From: Junio C Hamano <junkio@cox.net>
To: git@vger.kernel.org
Cc: Kees-Jan Dijkzeul <k.j.dijkzeul@gmail.com>,
Linus Torvalds <torvalds@osdl.org>
Subject: Re: Cygwin can't handle huge packfiles?
Date: Fri, 07 Apr 2006 01:15:47 -0700 [thread overview]
Message-ID: <7vhd55ls24.fsf@assigned-by-dhcp.cox.net> (raw)
In-Reply-To: Pine.LNX.4.64.0604030734440.3781@g5.osdl.org
Linus Torvalds <torvalds@osdl.org> writes:
> On Mon, 3 Apr 2006, Linus Torvalds wrote:
>>
>> That said, I think git _does_ have problems with large pack-files. We have
>> some 32-bit issues etc
>
> I should clarify that. git _itself_ shouldn't have any 32-bit issues, but
> the packfile data structure does. The index has 32-bit offsets into
> individual pack-files.
>
> That's not hugely fundamental,...
Linus _does_ understand what he means, but let me clarify and
outline a possible future direction.
* pack-*.pack file has the following format:
- The header appears at the beginning and consists of the following:
4-byte signature
4-byte version number (network byte order)
4-byte number of objects contained in the pack (network byte order)
Observation: we cannot have more than 4G versions ;-) and
more than 4G objects in a pack.
- The header is followed by number of object entries, each of
which looks like this:
(undeltified representation)
n-byte type and length (4-bit type, (n-1)*7+4-bit length)
compressed data
(deltified representation)
n-byte type and length (4-bit type, (n-1)*7+4-bit length)
20-byte base object name
compressed delta data
Observation: length of each object is encoded in a variable
length format and is not constrained to 32-bit or anything.
- The trailer records 20-byte SHA1 checksum of all of the above.

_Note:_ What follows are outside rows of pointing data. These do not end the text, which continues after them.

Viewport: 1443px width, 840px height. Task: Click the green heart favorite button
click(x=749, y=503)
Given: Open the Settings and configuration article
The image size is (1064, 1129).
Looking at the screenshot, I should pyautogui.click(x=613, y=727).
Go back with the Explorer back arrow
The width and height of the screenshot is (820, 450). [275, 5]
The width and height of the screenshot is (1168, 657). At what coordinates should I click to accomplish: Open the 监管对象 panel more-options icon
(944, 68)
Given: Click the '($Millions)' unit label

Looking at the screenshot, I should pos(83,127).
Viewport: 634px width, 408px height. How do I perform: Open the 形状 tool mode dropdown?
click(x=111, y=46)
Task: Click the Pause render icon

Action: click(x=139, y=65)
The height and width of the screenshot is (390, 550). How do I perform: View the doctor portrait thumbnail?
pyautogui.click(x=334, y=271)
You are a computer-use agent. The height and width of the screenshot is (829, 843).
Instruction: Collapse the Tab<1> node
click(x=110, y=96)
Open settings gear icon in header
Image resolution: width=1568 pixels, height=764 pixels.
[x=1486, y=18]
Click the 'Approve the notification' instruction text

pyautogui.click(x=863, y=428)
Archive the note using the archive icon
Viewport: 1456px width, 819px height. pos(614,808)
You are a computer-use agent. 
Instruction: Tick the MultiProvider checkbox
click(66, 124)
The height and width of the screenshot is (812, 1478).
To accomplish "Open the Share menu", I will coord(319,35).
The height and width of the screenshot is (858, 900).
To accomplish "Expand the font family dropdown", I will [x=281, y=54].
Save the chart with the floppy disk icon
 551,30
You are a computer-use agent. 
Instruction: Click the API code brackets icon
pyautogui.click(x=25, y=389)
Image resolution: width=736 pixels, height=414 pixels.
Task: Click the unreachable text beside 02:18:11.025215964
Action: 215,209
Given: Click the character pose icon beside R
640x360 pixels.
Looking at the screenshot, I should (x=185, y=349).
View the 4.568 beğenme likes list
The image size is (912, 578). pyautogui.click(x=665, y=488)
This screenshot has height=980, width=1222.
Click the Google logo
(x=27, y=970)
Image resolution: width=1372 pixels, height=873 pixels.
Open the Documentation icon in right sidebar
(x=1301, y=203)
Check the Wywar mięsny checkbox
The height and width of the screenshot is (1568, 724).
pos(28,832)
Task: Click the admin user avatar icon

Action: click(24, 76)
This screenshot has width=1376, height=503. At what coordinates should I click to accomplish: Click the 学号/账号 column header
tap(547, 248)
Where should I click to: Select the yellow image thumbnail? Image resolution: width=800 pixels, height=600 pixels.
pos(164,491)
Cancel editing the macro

* pack-*.idx file has the following format:
- The header consists of 256 4-byte network byte order
integers. N-th entry of this table records the number of
objects in the corresponding pack, the first byte of whose
object name are smaller than N.
Observation: we would need to extend this to an array of
8-byte integers to go beyond 4G objects per pack, but it is
not strictly necessary.
- The header is followed by sorted 28-byte entries, one entry
per object in the pack. Each entry is:
4-byte network byte order integer, recording where the
object is stored in the packfile as the offset from the
beginning.
20-byte object name.
Observation: we would definitely need to extend this to
8-byte integer plus 20-byte object name to handle a packfile
that is larger than 4GB.
- The file is concluded with a trailer:
A copy of the 20-byte SHA1 checksum at the end of
corresponding packfile.
20-byte SHA1-checksum of all of the above.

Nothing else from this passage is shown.